- [What you need to do]:
Arrange the rows below as a numbered list, leaving out any blank lines.

===== Entries shown

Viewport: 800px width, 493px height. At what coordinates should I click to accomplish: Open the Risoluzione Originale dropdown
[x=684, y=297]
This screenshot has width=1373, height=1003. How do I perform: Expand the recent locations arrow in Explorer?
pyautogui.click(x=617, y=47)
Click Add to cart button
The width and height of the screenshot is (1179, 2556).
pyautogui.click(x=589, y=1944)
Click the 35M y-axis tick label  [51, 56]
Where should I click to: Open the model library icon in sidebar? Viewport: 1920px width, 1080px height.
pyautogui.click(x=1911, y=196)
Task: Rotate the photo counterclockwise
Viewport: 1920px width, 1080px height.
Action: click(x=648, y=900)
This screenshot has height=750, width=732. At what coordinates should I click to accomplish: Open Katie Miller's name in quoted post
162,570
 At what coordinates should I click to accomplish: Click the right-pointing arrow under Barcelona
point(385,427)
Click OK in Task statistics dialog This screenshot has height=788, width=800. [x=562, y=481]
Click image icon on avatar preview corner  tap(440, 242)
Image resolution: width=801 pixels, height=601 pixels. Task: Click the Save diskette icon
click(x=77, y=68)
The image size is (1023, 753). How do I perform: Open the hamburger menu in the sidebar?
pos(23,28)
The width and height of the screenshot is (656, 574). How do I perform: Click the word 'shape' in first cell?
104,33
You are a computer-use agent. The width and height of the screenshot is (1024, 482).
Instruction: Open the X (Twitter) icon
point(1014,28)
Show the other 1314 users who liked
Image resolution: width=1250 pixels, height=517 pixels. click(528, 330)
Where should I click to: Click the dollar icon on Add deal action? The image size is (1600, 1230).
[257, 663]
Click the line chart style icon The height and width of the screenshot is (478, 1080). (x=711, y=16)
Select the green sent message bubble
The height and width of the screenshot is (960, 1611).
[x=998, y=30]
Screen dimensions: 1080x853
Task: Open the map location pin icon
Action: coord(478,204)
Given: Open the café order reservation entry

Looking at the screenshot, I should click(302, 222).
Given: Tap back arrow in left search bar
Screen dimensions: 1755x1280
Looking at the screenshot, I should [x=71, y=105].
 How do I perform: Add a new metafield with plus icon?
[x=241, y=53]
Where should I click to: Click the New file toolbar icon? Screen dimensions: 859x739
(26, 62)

==========

- [Solution below]:
1. Viewport: 800px width, 493px height. At what coordinates should I click to accomplish: Open the Risoluzione Originale dropdown
2. [x=684, y=297]
3. This screenshot has width=1373, height=1003. How do I perform: Expand the recent locations arrow in Explorer?
4. pyautogui.click(x=617, y=47)
5. Click Add to cart button
6. The width and height of the screenshot is (1179, 2556).
7. pyautogui.click(x=589, y=1944)
8. Click the 35M y-axis tick label  [51, 56]
9. Where should I click to: Open the model library icon in sidebar? Viewport: 1920px width, 1080px height.
10. pyautogui.click(x=1911, y=196)
11. Task: Rotate the photo counterclockwise
12. Viewport: 1920px width, 1080px height.
13. Action: click(x=648, y=900)
14. This screenshot has height=750, width=732. At what coordinates should I click to accomplish: Open Katie Miller's name in quoted post
15. 162,570
16.  At what coordinates should I click to accomplish: Click the right-pointing arrow under Barcelona
17. point(385,427)
18. Click OK in Task statistics dialog This screenshot has height=788, width=800. [x=562, y=481]
19. Click image icon on avatar preview corner  tap(440, 242)
20. Image resolution: width=801 pixels, height=601 pixels. Task: Click the Save diskette icon
21. click(x=77, y=68)
22. The image size is (1023, 753). How do I perform: Open the hamburger menu in the sidebar?
23. pos(23,28)
24. The width and height of the screenshot is (656, 574). How do I perform: Click the word 'shape' in first cell?
25. 104,33
26. You are a computer-use agent. The width and height of the screenshot is (1024, 482).
27. Instruction: Open the X (Twitter) icon
28. point(1014,28)
29. Show the other 1314 users who liked
30. Image resolution: width=1250 pixels, height=517 pixels. click(528, 330)
31. Where should I click to: Click the dollar icon on Add deal action? The image size is (1600, 1230).
32. [257, 663]
33. Click the line chart style icon The height and width of the screenshot is (478, 1080). (x=711, y=16)
34. Select the green sent message bubble
35. The height and width of the screenshot is (960, 1611).
36. [x=998, y=30]
37. Screen dimensions: 1080x853
38. Task: Open the map location pin icon
39. Action: coord(478,204)
40. Given: Open the café order reservation entry
41. Looking at the screenshot, I should click(302, 222).
42. Given: Tap back arrow in left search bar
43. Screen dimensions: 1755x1280
44. Looking at the screenshot, I should [x=71, y=105].
45.  How do I perform: Add a new metafield with plus icon?
46. [x=241, y=53]
47. Where should I click to: Click the New file toolbar icon? Screen dimensions: 859x739
48. (26, 62)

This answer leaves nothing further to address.